Он так же боязливо караулил взгляд Веры, стал бояться ее голоса,
заслышав ее шаги, начинал оправляться, переменял две-три позы и
в разговоре взвешивал слова, соображая, понравится ли ей то,
другое или нет.
Она была тоже в каком-то ненарушимо-тихом торжественном покое
счастья или удовлетворения, молча чем-то наслаждалась, была
добра, ласкова с бабушкой и Марфинькой и только в некоторые дни
приходила в беспокойство, уходила к себе, или в сад, или с
обрыва в рощу, и тогда лишь нахмуривалась, когда Райский или
Марфинька тревожили ее уединение в старом доме или напрашивались
ей в товарищи в прогулке. А потом опять была ровна, покойна, за
обедом и по вечерам была сообщительна, входила даже в мелочи
хозяйства, разбирала с Марфинькой узоры, прибирала цвета шерсти,
поверяла некоторые счеты бабушки, наконец, поехала с визитами к
городским дамам. С Райским говорила о литературе: он заметил из
ее разговоров, что она должна была много читать, стал завлекать
ее дальше в разговор, они читали некоторые книги вместе, но не
постоянно.
Она часто отвлекалась то в ту, то в другую сторону. В ней даже
вспыхивал минутами не только экстаз, но какой-то хмель
порывистого веселья. Когда она, в один вечер, в таком настроении
исчезла из комнаты, Татьяна Марковна и Райский устремили друг на
друга вопросительный и продолжительный взгляд.
— Что это с Верой? — спросила бабушка, — кажется, выздоровела!
— Боюсь, бабушка, не пуще ли захворала...
— Что ты, Борюшка, видишь, как она весела, совсем другая стала:
живая, говорливая, ласковая...
— Да прежняя ли, такая ли она, как всегда была?.. Я боюсь, что
это не веселье, а раздражение, хмель...
— Правда, она никогда такой не была — а что?

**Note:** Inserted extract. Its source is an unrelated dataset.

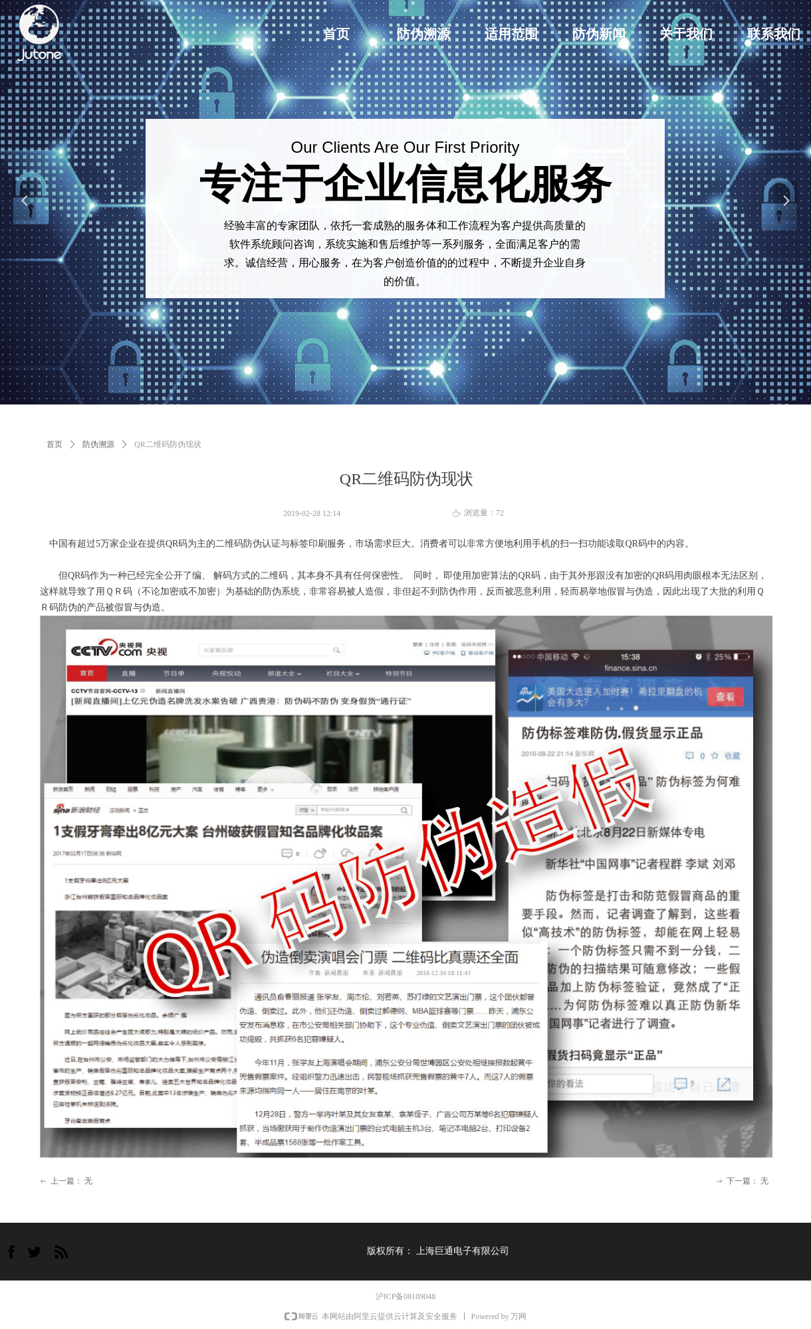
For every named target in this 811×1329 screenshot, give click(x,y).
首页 (54, 444)
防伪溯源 (98, 444)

— Она в экстазе: разве не видите?
— В экстазе! — со страхом повторила Татьяна Марковна. — Зачем ты
мне на ночь говоришь: я не усну. Это беда — экстаз в девушке! Да
не ты ли чего-нибудь нагородил ей? От чего ей приходить в
экстаз? Что же делать?
— Поглядим, что дальше будет!
Бабушка поглядела на Райского тревожными глазами; он засмеялся.
— Тебе всё смешно! — сказала она, — послушай, — строго прибавила
потом, — ты там с Савельем и с Мариной, с Полиной Карповной или
с Ульяной Андреевной сочиняй какие хочешь стихи или комедии, а с
ней не смей! Тебе комедия, а мне трагедия!